**YOUR OBJECTIVE:**
Search the records for "Play" and copy each line that holds it.
== == ==
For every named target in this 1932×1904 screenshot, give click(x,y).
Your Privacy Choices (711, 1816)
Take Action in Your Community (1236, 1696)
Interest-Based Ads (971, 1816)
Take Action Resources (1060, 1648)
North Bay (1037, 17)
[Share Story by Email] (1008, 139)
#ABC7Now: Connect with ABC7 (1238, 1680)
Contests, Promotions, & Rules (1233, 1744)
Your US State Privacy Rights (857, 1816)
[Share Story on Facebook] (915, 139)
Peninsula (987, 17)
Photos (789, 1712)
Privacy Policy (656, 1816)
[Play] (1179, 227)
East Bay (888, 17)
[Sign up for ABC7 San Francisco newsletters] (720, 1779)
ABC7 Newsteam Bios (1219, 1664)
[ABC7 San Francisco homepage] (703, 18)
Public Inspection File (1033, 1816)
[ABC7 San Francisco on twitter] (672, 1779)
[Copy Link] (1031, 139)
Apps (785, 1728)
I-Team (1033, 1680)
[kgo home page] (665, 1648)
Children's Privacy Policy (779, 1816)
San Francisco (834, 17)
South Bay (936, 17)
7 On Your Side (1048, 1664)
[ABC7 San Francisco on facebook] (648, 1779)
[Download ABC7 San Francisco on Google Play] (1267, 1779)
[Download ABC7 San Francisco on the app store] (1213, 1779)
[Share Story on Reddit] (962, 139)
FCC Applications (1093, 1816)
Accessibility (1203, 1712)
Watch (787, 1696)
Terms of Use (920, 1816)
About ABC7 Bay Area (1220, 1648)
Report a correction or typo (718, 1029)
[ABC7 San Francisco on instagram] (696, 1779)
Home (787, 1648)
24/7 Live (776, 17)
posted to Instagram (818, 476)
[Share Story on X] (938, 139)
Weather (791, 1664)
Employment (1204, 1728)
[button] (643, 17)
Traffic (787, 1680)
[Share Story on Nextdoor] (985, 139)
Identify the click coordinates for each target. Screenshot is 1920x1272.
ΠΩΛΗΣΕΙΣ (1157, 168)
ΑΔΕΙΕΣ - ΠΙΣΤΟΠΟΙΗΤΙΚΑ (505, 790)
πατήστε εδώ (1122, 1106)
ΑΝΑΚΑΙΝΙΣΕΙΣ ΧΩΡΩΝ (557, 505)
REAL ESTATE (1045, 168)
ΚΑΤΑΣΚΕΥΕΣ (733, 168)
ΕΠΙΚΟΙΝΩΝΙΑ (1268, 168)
== == ==
**PROBLEM SOLUTION:**
[Play] (1179, 227)
[Download ABC7 San Francisco on Google Play] (1267, 1779)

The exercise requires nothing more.